I was a Rabbi in a large synagogue in the Midwest. They had an entire band to play music for Kabbalat Shabbat. The music was composed by their cantor, and it was a beautiful service in so many ways. The only problem was that the Rabbi who came before me, had solicited a donation for the special siddur they would use for this service. It was a fixed text that, once printed and dedicated, was impossible to change. How could we not use the book after someone had paid to dedicate the volume? While the text was pretty good, because it had been dedicated, it was now impossible to update or change the music or the liturgy.

This is always the problem when it comes to the Siddur. Once prayers are written down, they often become sacred texts. Rabbi Elliot Cosgrove, of the Park Avenue Synagogue in New York City, notes that there are people who have no concept of Shabbat; they go right from services to the golf course, but, when it comes to prayer, they insist that the words and music of the Musaf Amidah can never be skipped or changed. This is a very significant problem.

Such people sometimes see prayer as magic. Magic is a way we show how we can manipulate the world. By invoking a magic word or waving a magic wand, we can do things that look to be impossible. When it comes to magic, we know that what we are seeing is an illusion, but it is fun, and it leaves us wondering how the illusion was done. Prayer is not magic; it is not about illusions or sleight of hand. Prayers are not magic words that help us perform wonderous deeds. Prayer was not designed to work that way.
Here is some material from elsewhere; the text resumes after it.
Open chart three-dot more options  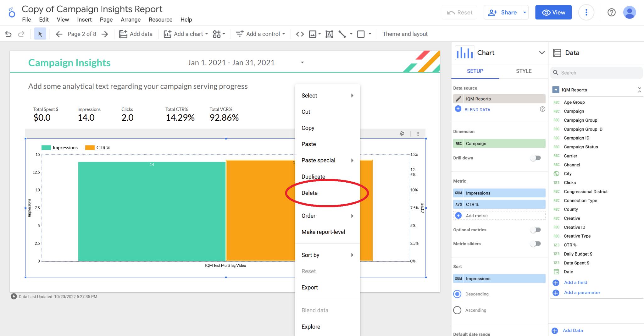418,134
Some people are superstitious about prayer. Superstition is another way we humans try to manipulate the world, or worse, we try to manipulate God. By performing the special acts and saying the special words, we get God to give us what we want. But prayer is not designed to work this way either. Prayer is not some spiritual method used to manipulate God. God is God and God does what God wants to do. We can recognize the power of God, but we can’t bend the will of God to do whatever we want.
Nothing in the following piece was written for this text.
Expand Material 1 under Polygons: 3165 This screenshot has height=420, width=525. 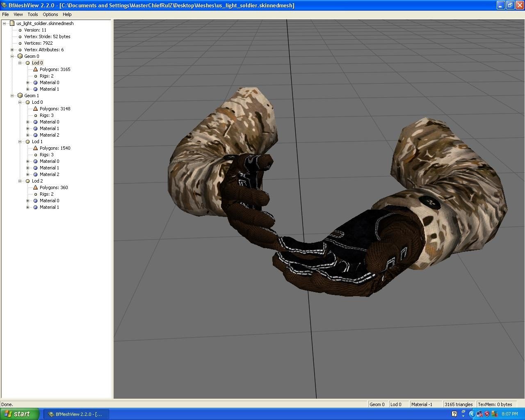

The founder of the Hasidic movement in the late 18th century was The Baal Shem Tov. His real name was Israel ben Eliezer, and we even have a tax record from that time in Russia that lists his name and lists his job as a miracle healer. The story is that when there was a need for a great miracle, The Baal Shem Tov would go to a special place in the forest, light a special fire, say a special prayer and God would come through with the necessary miracle. The successor of the Baal Shem Tov was the Maggid of Mezeritch. He did not know where the special place in the forest was, but he would find a clearing, light the special fire, say the special prayer, and pray that it would be enough to bring about the needed miracle. And it always worked. The Seer of Lublin did not know how to make the special fire, nor did he know the special place in the forest, but he did know the special prayer and when he needed a miracle, he would recite the prayer and it always worked. Menachem Mendel of Kotsk did not know the special place in the forest, he did not know how to build the special fire, he did not even know the words of the prayer, but he would sit in his study when there was a need for a miracle and ask for God’s help and God provided the miracle.
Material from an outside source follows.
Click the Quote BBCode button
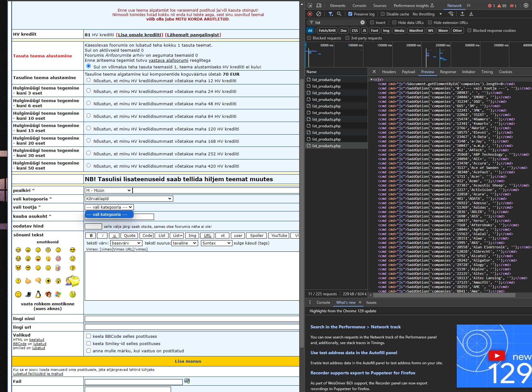532x392 pixels. click(x=129, y=235)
It was not the forest, the fire or the prayer that made the difference. What worked was the broken heart of the one offering the prayer. As Isaiah said, God hears the prayers of the poor and broken hearted. What is important is not what we find in our siddur, but the Kavana, the voice of our hearts that are behind the words we recite that gets the attention of God. It is not enough to pray. We have to mean the words we say.

Vered Hollander-Goldfarb, teacher of Bible at the Conservative Yeshiva in Jerusalem, looks at our verses in Isaiah and notes that Rabbi Hiyim Luzzato, known as Shadal, takes these verses very literally. She writes, “Shadal reads the text literally: He who kills a bull (presumably for sacrificing to God) may also slay a man. A person’s religious practice is not an indication of his commitment to God’s word. Shadal understands the words of Isaiah as criticizing the people for believing that in religious practice one can manipulate God: acting abhorrently elsewhere, and in the Temple placating God by bringing a sacrifice. Isaiah is trying to tell the people that serving God while acting hideously is seen by God for what it is: Hypocrisy and haughtiness.” 

In our modern times, we still come to synagogue to pray. But for modern Jews, what is it that we are doing when we pray? Do we see these words as some kind of magical incantation? Do we see them as a way to manipulate God to do our will? Or maybe we don’t think that these words do anything at all. We say them but we don’t even pay attention to what we are saying. We think that if we understand the words we recite, if we know the definitions of the prayers that we are saying, that should be enough. But is it enough? Enough to do what? Is it enough just to get the words right? Will saying the right words be enough to protect us for another week?


Maybe, if we don’t fully understand the Hebrew, we might read the prayer in English. Translations can be very helpful to keep us focused on what we are trying to say in prayer. But we must understand that a translation is a form of commentary about prayer. Sometimes, the English translation is not enough to understand what our prayer is trying to say. Prayer is not prose; prayer is poetry and there is meaning behind and beyond the translations of the prayers. What does a poem do? It reaches beyond the plain meaning of a text and transports us to places that exist only in our minds, in this way the words connect us to the realities of our lives. The Shema we recite is not just a statement that we believe in one God. It is a declaration of faith that we are a people who worship God alone, and that there are not competing powers in the world that are trying to manipulate us. One God means that we are fully responsible for all that we do. Justice in Judaism means that our actions are done with a free will, and we know that for everything we do, there are consequences. All of this is contained in the six words of the Shema.

Prayer is not about changing God, but it is about changing ourselves. The words speak to our heart, so we know where we stand when we stand before God. God has no need for our prayers or our praise. God wants our heart, our soul, and our might. Prayer is designed to help us hear the voices in our heart. The voices that cry out from the pain in our lives and the pain in the world. When there is joy in our hearts, that joy extends to God through our feelings of gratitude. Prayer is more than just standing before God. Prayer is about losing ourselves in our service to others who may be in need. God hears that prayer in our heart.

Our being here on Shabbat is a reminder of what we need to be doing all week. We are here to listen to the words we recite and examine how we can bring them into our daily life. How can we live the words we pray? How can we gain from our prayers a heart of wisdom? With all the noise in the world, where else but in synagogue can we slow down our pace, quiet our minds and listen to the still small voice in our hearts?

I understand that it takes some work to quiet a busy mind. The many tasks in our lives weigh on us all the time. It would not be unusual to come here with a mind burdened with the stress of the week. There is always laundry to do, groceries to buy, bills to be paid, and repairs waiting for us at home. We can argue if services are too long, but they always need to be long enough to get past the detritus of our week (all those chores will still be there come Sunday morning) and find the space within ourselves where we can discover the full nature of who we are, what is meaningful in our lives, and how we can bring love and compassion into our world. If we can get just that straight in our heads while we are here, then we will experience the miracle of the Hasidim, no matter the problems, we will find the peace and serenity we will need to face whatever the future may bring.

May the prayers we recite today lift us up, body and soul, heart, and mind, so that when we leave this sacred space, we will carry some of that holiness with us into the days beyond. May we find the place in our hearts, the fire of our soul and the prayers on our mind that will lead us closer to God. That will be miracle enough.

May God be with us in our time of prayer, and may God understand the brokenness and heaviness in our hearts, May God recognize our concern for others and for our world and may God hear what is in our hearts and grant us joy and peace.